During: resolving callee type: Function(<function rot90 at 0x7f2b7f4380d0>)
During: typing of call at /home/braniii/Documents/Coding/numba/numba/tests/test_np_functions.py (133)


File "numba/tests/test_np_functions.py", line 133:
def rot90(a, k=1):
    return np.rot90(a, k)

Edit: Sorry I just understood what you meant with Gitter. So I guess I need to use @overload instead?

so you cannot fix the number of dimensions (length of tuple) at compile time. can you narrow down the options? For example, if it can only be 4, 5, 6 or 7?

For me it would be fine to limit the dimension, but I guess it will not be merged if it can be applied only to low dimensional arrays.

Actually I do not understand why it works in the MWE. Does it get compiled for each dimension separately? And why is the behaviour different when implementing it in numba directly? I need to admit, that I am new to numba and still not understand the way it works.

Does it get compiled for each dimension separately? And why is the behaviour different when implementing it in numba directly? I need to admit, that I am new to numba and still not understand the way it works.

once you understand why that happens, you’ll understand the most important part of numba from the point of view of the user.
Maybe this can help a bit: Polymorphic dispatching — Numba 0+untagged.4124.gd4460fe.dirty documentation

when you pass axes as an argument numba is able to look at your tuple and compile the function for that specific length. you can verify that by running print(transpose1.signatures). At first it will be empty, and then for each execution with a new length of tuple you will see a new signature coming up.
When you try to create the tuple inside the compiled code this fails, because it cannot be compiled before knowing the length of the tuple.
The length of the tuple you are trying to create could be inferred from the ndim of the a array, but the connection is too complex for the compiler to figure it out. Conceptually it’s possible, but you will have to do part of the work to make it obvious to the compiler. Numba will compile one version of the function for each ndim that you pass.
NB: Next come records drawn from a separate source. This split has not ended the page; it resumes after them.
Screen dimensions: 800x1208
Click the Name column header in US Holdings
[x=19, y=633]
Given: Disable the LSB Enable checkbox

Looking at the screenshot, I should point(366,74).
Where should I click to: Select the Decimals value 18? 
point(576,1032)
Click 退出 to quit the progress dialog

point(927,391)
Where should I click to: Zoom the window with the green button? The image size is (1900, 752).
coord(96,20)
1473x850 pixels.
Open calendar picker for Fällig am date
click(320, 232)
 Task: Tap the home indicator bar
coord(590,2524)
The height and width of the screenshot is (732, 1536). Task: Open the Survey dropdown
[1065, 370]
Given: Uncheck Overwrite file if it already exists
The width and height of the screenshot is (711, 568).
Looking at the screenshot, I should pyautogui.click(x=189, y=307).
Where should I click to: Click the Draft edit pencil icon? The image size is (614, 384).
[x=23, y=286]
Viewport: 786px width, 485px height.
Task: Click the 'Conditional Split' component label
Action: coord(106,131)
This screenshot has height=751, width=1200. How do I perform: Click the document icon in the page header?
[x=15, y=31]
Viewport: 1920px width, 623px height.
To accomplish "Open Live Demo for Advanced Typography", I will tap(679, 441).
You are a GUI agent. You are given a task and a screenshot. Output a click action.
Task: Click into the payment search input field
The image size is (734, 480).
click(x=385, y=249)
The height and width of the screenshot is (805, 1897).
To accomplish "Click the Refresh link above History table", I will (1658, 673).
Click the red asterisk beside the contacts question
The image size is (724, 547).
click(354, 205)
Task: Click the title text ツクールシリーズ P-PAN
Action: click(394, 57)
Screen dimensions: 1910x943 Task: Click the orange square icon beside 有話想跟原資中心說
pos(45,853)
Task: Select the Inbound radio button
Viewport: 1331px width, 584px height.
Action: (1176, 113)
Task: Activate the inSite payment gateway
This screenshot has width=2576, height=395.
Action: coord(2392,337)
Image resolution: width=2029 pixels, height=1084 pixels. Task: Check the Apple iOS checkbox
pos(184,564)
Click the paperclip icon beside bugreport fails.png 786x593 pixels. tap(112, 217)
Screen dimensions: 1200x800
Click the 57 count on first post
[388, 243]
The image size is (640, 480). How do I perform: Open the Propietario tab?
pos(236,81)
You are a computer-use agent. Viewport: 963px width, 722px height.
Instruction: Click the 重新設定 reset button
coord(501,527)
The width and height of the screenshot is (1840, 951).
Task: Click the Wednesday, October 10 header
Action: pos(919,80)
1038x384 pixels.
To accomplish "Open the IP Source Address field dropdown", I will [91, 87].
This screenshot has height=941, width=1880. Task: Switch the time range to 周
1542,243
There are several ways to do it, one of them is using generated_jit. Something like,

@numba.generated_jit
def my_transpose(a):
    
    ndim = a.ndim
    
    def impl_transpose(a):
        axes = np.arange(ndim)
        return to_fixed_tuple(axes, ndim)
    
    return impl_transpose

by making ndim a closure variable the compiler knows that it’s a constant.

Hope this helps

Luk

1 Like

Think it’s this method: https://gitter.im/numba/numba?at=5ffef04791e9b71badd35eaf

1 Like

This fixes the problem. Thanks all, this is a great community here :slight_smile:

And thx for the short overview. I’ve started to read the doc. But I guess it needs some time and experience to understand what is written there.